THE RECORDS:
────────────────────────────────────────
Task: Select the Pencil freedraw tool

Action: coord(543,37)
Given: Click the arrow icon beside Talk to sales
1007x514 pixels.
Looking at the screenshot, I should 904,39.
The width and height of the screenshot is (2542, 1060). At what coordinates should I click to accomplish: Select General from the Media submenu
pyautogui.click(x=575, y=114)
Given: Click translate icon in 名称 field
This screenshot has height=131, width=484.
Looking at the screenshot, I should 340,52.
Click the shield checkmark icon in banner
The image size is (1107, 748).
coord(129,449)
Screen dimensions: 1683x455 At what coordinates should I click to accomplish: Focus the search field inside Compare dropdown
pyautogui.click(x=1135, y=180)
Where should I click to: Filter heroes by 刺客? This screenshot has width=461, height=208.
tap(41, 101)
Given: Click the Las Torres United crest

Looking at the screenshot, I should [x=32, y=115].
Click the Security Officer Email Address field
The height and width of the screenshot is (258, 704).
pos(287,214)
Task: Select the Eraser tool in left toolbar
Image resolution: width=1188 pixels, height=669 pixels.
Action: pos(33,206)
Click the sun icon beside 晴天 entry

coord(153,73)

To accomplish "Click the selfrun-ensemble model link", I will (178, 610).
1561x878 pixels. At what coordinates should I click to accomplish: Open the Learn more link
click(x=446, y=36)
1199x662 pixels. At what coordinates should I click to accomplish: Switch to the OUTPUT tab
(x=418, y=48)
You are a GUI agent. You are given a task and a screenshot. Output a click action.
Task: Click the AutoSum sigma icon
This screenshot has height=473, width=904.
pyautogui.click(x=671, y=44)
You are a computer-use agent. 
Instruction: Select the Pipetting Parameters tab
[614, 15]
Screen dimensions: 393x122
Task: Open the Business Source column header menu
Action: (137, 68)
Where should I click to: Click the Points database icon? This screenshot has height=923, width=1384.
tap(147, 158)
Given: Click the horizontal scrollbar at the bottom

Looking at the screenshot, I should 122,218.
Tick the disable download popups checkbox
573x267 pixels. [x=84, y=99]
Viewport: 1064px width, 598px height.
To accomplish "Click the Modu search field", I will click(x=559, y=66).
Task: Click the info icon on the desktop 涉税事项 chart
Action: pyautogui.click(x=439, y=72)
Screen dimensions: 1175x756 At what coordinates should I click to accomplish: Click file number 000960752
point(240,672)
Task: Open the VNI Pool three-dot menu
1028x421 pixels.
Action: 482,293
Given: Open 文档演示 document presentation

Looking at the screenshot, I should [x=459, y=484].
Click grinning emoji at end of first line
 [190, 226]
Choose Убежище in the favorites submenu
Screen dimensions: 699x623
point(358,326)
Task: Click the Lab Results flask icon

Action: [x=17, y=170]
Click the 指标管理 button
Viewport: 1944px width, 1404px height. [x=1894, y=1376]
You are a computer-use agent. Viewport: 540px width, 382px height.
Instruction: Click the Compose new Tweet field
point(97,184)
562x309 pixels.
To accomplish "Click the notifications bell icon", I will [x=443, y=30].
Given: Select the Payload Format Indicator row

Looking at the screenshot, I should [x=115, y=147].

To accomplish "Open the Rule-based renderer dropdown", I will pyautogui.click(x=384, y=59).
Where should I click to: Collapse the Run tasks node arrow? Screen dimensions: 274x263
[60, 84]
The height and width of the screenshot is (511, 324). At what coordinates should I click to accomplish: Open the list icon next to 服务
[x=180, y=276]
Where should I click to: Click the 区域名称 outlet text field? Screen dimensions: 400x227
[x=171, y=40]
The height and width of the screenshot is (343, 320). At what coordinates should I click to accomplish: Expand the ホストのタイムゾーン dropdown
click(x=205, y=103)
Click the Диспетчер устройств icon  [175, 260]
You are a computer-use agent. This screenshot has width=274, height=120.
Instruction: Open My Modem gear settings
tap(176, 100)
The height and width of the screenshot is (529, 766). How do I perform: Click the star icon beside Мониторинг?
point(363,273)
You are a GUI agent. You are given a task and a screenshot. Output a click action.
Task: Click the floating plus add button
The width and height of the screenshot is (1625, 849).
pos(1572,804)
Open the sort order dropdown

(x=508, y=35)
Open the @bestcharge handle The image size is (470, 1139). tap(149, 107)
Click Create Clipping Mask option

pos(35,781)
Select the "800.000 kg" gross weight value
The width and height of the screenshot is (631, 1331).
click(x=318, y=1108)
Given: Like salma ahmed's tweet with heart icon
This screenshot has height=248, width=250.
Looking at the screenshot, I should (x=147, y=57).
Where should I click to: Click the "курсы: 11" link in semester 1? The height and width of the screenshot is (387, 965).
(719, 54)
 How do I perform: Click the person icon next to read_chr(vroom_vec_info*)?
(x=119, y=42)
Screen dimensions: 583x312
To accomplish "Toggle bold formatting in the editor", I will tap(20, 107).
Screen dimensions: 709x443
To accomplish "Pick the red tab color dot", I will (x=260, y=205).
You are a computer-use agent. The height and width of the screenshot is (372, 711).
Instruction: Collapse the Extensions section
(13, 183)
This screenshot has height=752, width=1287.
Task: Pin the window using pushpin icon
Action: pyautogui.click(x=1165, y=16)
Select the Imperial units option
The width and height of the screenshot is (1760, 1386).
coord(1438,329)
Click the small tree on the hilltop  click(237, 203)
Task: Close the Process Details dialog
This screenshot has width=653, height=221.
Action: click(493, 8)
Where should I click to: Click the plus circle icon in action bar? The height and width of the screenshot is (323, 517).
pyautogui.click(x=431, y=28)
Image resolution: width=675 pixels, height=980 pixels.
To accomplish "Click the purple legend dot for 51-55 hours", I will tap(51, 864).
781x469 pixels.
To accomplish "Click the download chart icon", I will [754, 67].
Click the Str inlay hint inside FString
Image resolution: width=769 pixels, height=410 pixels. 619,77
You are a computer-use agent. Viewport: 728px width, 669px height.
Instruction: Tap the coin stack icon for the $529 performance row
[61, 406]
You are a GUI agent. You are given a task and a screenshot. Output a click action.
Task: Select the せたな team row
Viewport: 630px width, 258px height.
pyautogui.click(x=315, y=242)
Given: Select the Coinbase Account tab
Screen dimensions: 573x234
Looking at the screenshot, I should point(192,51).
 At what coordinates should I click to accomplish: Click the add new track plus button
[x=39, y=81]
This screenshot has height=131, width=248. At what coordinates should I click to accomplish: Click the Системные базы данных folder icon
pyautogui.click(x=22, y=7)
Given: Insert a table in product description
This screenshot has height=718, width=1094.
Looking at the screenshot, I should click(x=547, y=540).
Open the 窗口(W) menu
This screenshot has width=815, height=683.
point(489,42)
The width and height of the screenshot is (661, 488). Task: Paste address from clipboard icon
────────────────────────────────────────
REQUEST: Copy out, without any change, the part of the material above that opens with the line containing "Given: Click the horizontal" and closes with the line containing "[x=171, y=40]", both of those lines included.

OUTPUT BELOW:
Given: Click the horizontal scrollbar at the bottom

Looking at the screenshot, I should 122,218.
Tick the disable download popups checkbox
573x267 pixels. [x=84, y=99]
Viewport: 1064px width, 598px height.
To accomplish "Click the Modu search field", I will click(x=559, y=66).
Task: Click the info icon on the desktop 涉税事项 chart
Action: pyautogui.click(x=439, y=72)
Screen dimensions: 1175x756 At what coordinates should I click to accomplish: Click file number 000960752
point(240,672)
Task: Open the VNI Pool three-dot menu
1028x421 pixels.
Action: 482,293
Given: Open 文档演示 document presentation

Looking at the screenshot, I should [x=459, y=484].
Click grinning emoji at end of first line
 [190, 226]
Choose Убежище in the favorites submenu
Screen dimensions: 699x623
point(358,326)
Task: Click the Lab Results flask icon

Action: [x=17, y=170]
Click the 指标管理 button
Viewport: 1944px width, 1404px height. [x=1894, y=1376]
You are a computer-use agent. Viewport: 540px width, 382px height.
Instruction: Click the Compose new Tweet field
point(97,184)
562x309 pixels.
To accomplish "Click the notifications bell icon", I will [x=443, y=30].
Given: Select the Payload Format Indicator row

Looking at the screenshot, I should [x=115, y=147].

To accomplish "Open the Rule-based renderer dropdown", I will pyautogui.click(x=384, y=59).
Where should I click to: Collapse the Run tasks node arrow? Screen dimensions: 274x263
[60, 84]
The height and width of the screenshot is (511, 324). At what coordinates should I click to accomplish: Open the list icon next to 服务
[x=180, y=276]
Where should I click to: Click the 区域名称 outlet text field? Screen dimensions: 400x227
[x=171, y=40]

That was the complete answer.